■ Records excerpted from a collection ■
-------------------------

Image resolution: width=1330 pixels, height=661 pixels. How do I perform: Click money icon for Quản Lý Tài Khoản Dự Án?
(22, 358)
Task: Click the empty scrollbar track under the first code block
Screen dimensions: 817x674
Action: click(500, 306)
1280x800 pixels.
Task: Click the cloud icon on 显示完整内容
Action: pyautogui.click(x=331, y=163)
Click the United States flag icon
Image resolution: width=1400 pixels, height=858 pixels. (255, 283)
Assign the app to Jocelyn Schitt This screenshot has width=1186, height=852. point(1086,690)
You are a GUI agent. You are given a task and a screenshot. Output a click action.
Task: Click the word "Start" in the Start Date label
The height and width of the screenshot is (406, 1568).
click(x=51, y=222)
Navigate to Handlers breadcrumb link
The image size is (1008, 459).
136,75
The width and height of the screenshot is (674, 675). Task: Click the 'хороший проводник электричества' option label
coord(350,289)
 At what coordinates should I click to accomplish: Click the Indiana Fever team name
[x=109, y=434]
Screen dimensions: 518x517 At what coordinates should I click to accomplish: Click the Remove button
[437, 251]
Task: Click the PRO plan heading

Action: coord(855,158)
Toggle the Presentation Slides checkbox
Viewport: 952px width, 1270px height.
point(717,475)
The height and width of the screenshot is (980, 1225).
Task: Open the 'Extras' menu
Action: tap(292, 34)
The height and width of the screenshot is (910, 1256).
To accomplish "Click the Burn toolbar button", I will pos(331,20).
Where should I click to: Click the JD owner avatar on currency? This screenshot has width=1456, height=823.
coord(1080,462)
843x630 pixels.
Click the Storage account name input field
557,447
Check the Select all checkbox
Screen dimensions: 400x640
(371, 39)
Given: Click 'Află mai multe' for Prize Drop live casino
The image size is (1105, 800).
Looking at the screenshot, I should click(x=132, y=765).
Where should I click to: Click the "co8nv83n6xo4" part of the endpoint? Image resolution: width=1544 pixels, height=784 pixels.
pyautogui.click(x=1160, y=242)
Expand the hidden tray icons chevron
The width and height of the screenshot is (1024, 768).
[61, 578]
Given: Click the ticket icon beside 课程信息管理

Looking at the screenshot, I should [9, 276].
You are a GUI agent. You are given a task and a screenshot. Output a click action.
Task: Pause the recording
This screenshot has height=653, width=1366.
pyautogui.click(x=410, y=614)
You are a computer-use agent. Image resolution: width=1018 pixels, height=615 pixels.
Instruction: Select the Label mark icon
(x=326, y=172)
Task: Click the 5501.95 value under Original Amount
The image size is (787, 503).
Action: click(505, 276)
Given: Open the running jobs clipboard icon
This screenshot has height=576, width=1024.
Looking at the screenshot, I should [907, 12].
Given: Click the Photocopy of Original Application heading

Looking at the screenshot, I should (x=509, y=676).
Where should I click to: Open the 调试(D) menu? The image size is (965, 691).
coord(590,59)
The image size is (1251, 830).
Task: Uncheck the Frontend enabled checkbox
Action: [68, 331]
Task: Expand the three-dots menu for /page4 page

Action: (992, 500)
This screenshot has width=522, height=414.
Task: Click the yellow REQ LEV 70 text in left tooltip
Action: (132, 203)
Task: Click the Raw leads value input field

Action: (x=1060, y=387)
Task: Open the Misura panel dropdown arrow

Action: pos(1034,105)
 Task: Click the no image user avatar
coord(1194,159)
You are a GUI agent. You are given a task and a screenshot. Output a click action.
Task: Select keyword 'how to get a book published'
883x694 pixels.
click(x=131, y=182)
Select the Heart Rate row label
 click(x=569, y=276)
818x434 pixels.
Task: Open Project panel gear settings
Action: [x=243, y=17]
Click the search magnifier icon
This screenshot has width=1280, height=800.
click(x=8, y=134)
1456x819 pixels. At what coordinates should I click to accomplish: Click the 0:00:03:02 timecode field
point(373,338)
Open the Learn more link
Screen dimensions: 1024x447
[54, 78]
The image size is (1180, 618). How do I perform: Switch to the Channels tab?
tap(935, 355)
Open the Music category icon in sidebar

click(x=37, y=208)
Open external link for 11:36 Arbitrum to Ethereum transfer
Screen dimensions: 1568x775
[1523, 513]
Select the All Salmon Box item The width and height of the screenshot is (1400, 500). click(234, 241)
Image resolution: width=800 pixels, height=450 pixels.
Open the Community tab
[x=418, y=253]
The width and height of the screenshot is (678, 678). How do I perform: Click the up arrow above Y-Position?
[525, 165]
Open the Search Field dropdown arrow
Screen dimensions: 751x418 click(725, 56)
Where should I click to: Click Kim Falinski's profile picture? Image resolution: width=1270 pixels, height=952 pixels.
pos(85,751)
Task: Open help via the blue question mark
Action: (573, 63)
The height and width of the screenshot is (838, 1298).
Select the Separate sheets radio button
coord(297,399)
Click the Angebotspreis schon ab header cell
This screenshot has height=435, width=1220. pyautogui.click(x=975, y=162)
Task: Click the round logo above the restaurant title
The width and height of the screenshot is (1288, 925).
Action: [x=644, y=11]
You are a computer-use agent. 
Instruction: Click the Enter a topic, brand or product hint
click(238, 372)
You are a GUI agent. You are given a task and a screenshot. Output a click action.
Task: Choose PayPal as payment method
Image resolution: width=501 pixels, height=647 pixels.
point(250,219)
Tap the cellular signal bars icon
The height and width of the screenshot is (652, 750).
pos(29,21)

-------------------------

■ Work instruction ■
Could you give the records above again, exactly and in full?

■ Result for this task ■
Image resolution: width=1330 pixels, height=661 pixels. How do I perform: Click money icon for Quản Lý Tài Khoản Dự Án?
(22, 358)
Task: Click the empty scrollbar track under the first code block
Screen dimensions: 817x674
Action: click(500, 306)
1280x800 pixels.
Task: Click the cloud icon on 显示完整内容
Action: pyautogui.click(x=331, y=163)
Click the United States flag icon
Image resolution: width=1400 pixels, height=858 pixels. (255, 283)
Assign the app to Jocelyn Schitt This screenshot has width=1186, height=852. point(1086,690)
You are a GUI agent. You are given a task and a screenshot. Output a click action.
Task: Click the word "Start" in the Start Date label
The height and width of the screenshot is (406, 1568).
click(x=51, y=222)
Navigate to Handlers breadcrumb link
The image size is (1008, 459).
136,75
The width and height of the screenshot is (674, 675). Task: Click the 'хороший проводник электричества' option label
coord(350,289)
 At what coordinates should I click to accomplish: Click the Indiana Fever team name
[x=109, y=434]
Screen dimensions: 518x517 At what coordinates should I click to accomplish: Click the Remove button
[437, 251]
Task: Click the PRO plan heading

Action: coord(855,158)
Toggle the Presentation Slides checkbox
Viewport: 952px width, 1270px height.
point(717,475)
The height and width of the screenshot is (980, 1225).
Task: Open the 'Extras' menu
Action: tap(292, 34)
The height and width of the screenshot is (910, 1256).
To accomplish "Click the Burn toolbar button", I will pos(331,20).
Where should I click to: Click the JD owner avatar on currency? This screenshot has width=1456, height=823.
coord(1080,462)
843x630 pixels.
Click the Storage account name input field
557,447
Check the Select all checkbox
Screen dimensions: 400x640
(371, 39)
Given: Click 'Află mai multe' for Prize Drop live casino
The image size is (1105, 800).
Looking at the screenshot, I should click(x=132, y=765).
Where should I click to: Click the "co8nv83n6xo4" part of the endpoint? Image resolution: width=1544 pixels, height=784 pixels.
pyautogui.click(x=1160, y=242)
Expand the hidden tray icons chevron
The width and height of the screenshot is (1024, 768).
[61, 578]
Given: Click the ticket icon beside 课程信息管理

Looking at the screenshot, I should [9, 276].
You are a GUI agent. You are given a task and a screenshot. Output a click action.
Task: Pause the recording
This screenshot has height=653, width=1366.
pyautogui.click(x=410, y=614)
You are a computer-use agent. Image resolution: width=1018 pixels, height=615 pixels.
Instruction: Select the Label mark icon
(x=326, y=172)
Task: Click the 5501.95 value under Original Amount
The image size is (787, 503).
Action: click(505, 276)
Given: Open the running jobs clipboard icon
This screenshot has height=576, width=1024.
Looking at the screenshot, I should [907, 12].
Given: Click the Photocopy of Original Application heading

Looking at the screenshot, I should (x=509, y=676).
Where should I click to: Open the 调试(D) menu? The image size is (965, 691).
coord(590,59)
The image size is (1251, 830).
Task: Uncheck the Frontend enabled checkbox
Action: [68, 331]
Task: Expand the three-dots menu for /page4 page

Action: (992, 500)
This screenshot has width=522, height=414.
Task: Click the yellow REQ LEV 70 text in left tooltip
Action: (132, 203)
Task: Click the Raw leads value input field

Action: (x=1060, y=387)
Task: Open the Misura panel dropdown arrow

Action: pos(1034,105)
 Task: Click the no image user avatar
coord(1194,159)
You are a GUI agent. You are given a task and a screenshot. Output a click action.
Task: Select keyword 'how to get a book published'
883x694 pixels.
click(x=131, y=182)
Select the Heart Rate row label
 click(x=569, y=276)
818x434 pixels.
Task: Open Project panel gear settings
Action: [x=243, y=17]
Click the search magnifier icon
This screenshot has width=1280, height=800.
click(x=8, y=134)
1456x819 pixels. At what coordinates should I click to accomplish: Click the 0:00:03:02 timecode field
point(373,338)
Open the Learn more link
Screen dimensions: 1024x447
[54, 78]
The image size is (1180, 618). How do I perform: Switch to the Channels tab?
tap(935, 355)
Open the Music category icon in sidebar

click(x=37, y=208)
Open external link for 11:36 Arbitrum to Ethereum transfer
Screen dimensions: 1568x775
[1523, 513]
Select the All Salmon Box item The width and height of the screenshot is (1400, 500). click(234, 241)
Image resolution: width=800 pixels, height=450 pixels.
Open the Community tab
[x=418, y=253]
The width and height of the screenshot is (678, 678). How do I perform: Click the up arrow above Y-Position?
[525, 165]
Open the Search Field dropdown arrow
Screen dimensions: 751x418 click(725, 56)
Where should I click to: Click Kim Falinski's profile picture? Image resolution: width=1270 pixels, height=952 pixels.
pos(85,751)
Task: Open help via the blue question mark
Action: (573, 63)
The height and width of the screenshot is (838, 1298).
Select the Separate sheets radio button
coord(297,399)
Click the Angebotspreis schon ab header cell
This screenshot has height=435, width=1220. pyautogui.click(x=975, y=162)
Task: Click the round logo above the restaurant title
The width and height of the screenshot is (1288, 925).
Action: [x=644, y=11]
You are a computer-use agent. 
Instruction: Click the Enter a topic, brand or product hint
click(238, 372)
You are a GUI agent. You are given a task and a screenshot. Output a click action.
Task: Choose PayPal as payment method
Image resolution: width=501 pixels, height=647 pixels.
point(250,219)
Tap the cellular signal bars icon
The height and width of the screenshot is (652, 750).
pos(29,21)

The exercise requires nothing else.